■ **Work instruction**:
Starting at the top of the entries below, set down each line exactly as written, and stop after the line containing "惠州 (369, 2497)".

::::::::::

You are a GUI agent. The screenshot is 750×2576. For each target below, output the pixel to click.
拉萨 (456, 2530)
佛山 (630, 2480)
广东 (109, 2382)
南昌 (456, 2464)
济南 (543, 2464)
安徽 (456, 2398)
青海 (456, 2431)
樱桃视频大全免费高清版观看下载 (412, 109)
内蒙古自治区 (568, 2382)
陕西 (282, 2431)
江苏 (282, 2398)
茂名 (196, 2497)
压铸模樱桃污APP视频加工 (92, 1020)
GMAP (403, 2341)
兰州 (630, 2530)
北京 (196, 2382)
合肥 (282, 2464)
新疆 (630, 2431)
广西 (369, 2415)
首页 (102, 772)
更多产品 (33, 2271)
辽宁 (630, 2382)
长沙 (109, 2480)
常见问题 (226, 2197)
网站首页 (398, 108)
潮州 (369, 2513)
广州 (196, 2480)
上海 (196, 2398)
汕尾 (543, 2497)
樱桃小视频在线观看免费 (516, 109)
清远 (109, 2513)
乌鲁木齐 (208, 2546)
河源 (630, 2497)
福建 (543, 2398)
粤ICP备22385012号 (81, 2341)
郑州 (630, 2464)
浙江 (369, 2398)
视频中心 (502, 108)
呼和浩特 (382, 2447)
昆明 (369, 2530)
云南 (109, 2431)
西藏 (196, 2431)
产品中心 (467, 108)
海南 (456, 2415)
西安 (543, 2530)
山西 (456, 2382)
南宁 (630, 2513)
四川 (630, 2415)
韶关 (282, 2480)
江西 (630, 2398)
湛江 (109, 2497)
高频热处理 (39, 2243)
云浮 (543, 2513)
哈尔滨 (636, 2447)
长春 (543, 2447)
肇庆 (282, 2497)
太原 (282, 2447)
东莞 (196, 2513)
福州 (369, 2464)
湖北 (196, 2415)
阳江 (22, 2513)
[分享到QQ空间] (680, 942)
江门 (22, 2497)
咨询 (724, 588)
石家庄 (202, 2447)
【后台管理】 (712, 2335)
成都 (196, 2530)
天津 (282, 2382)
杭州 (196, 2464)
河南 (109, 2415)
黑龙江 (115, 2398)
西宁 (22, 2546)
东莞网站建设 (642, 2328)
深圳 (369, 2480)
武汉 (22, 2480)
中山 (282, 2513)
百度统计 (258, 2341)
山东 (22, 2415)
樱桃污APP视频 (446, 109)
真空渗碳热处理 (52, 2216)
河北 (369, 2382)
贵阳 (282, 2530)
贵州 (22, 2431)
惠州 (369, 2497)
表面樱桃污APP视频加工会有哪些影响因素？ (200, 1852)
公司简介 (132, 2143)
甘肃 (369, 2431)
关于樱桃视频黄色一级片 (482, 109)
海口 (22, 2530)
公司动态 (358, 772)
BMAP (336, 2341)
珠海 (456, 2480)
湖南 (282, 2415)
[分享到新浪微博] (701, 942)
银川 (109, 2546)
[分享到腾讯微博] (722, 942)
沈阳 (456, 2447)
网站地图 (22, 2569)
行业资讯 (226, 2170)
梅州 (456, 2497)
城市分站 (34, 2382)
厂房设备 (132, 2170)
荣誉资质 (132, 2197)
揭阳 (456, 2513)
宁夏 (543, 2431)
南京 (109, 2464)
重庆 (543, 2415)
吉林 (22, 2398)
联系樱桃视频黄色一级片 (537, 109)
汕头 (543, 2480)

::::::::::

■ **Solution to the exercise**:
You are a GUI agent. The screenshot is 750×2576. For each target below, output the pixel to click.
拉萨 (456, 2530)
佛山 (630, 2480)
广东 (109, 2382)
南昌 (456, 2464)
济南 (543, 2464)
安徽 (456, 2398)
青海 (456, 2431)
樱桃视频大全免费高清版观看下载 (412, 109)
内蒙古自治区 (568, 2382)
陕西 (282, 2431)
江苏 (282, 2398)
茂名 (196, 2497)
压铸模樱桃污APP视频加工 (92, 1020)
GMAP (403, 2341)
兰州 (630, 2530)
北京 (196, 2382)
合肥 (282, 2464)
新疆 (630, 2431)
广西 (369, 2415)
首页 (102, 772)
更多产品 (33, 2271)
辽宁 (630, 2382)
长沙 (109, 2480)
常见问题 (226, 2197)
网站首页 (398, 108)
潮州 (369, 2513)
广州 (196, 2480)
上海 (196, 2398)
汕尾 (543, 2497)
樱桃小视频在线观看免费 (516, 109)
清远 (109, 2513)
乌鲁木齐 (208, 2546)
河源 (630, 2497)
福建 (543, 2398)
粤ICP备22385012号 (81, 2341)
郑州 (630, 2464)
浙江 (369, 2398)
视频中心 (502, 108)
呼和浩特 (382, 2447)
昆明 (369, 2530)
云南 (109, 2431)
西藏 (196, 2431)
产品中心 (467, 108)
海南 (456, 2415)
西安 (543, 2530)
山西 (456, 2382)
南宁 (630, 2513)
四川 (630, 2415)
韶关 (282, 2480)
江西 (630, 2398)
湛江 (109, 2497)
高频热处理 (39, 2243)
云浮 (543, 2513)
哈尔滨 (636, 2447)
长春 (543, 2447)
肇庆 (282, 2497)
太原 (282, 2447)
东莞 (196, 2513)
福州 (369, 2464)
湖北 (196, 2415)
阳江 (22, 2513)
[分享到QQ空间] (680, 942)
江门 (22, 2497)
咨询 (724, 588)
石家庄 (202, 2447)
【后台管理】 (712, 2335)
成都 (196, 2530)
天津 (282, 2382)
杭州 (196, 2464)
河南 (109, 2415)
黑龙江 (115, 2398)
西宁 (22, 2546)
东莞网站建设 (642, 2328)
深圳 (369, 2480)
武汉 (22, 2480)
中山 (282, 2513)
百度统计 (258, 2341)
山东 (22, 2415)
樱桃污APP视频 (446, 109)
真空渗碳热处理 (52, 2216)
河北 (369, 2382)
贵阳 (282, 2530)
贵州 (22, 2431)
惠州 (369, 2497)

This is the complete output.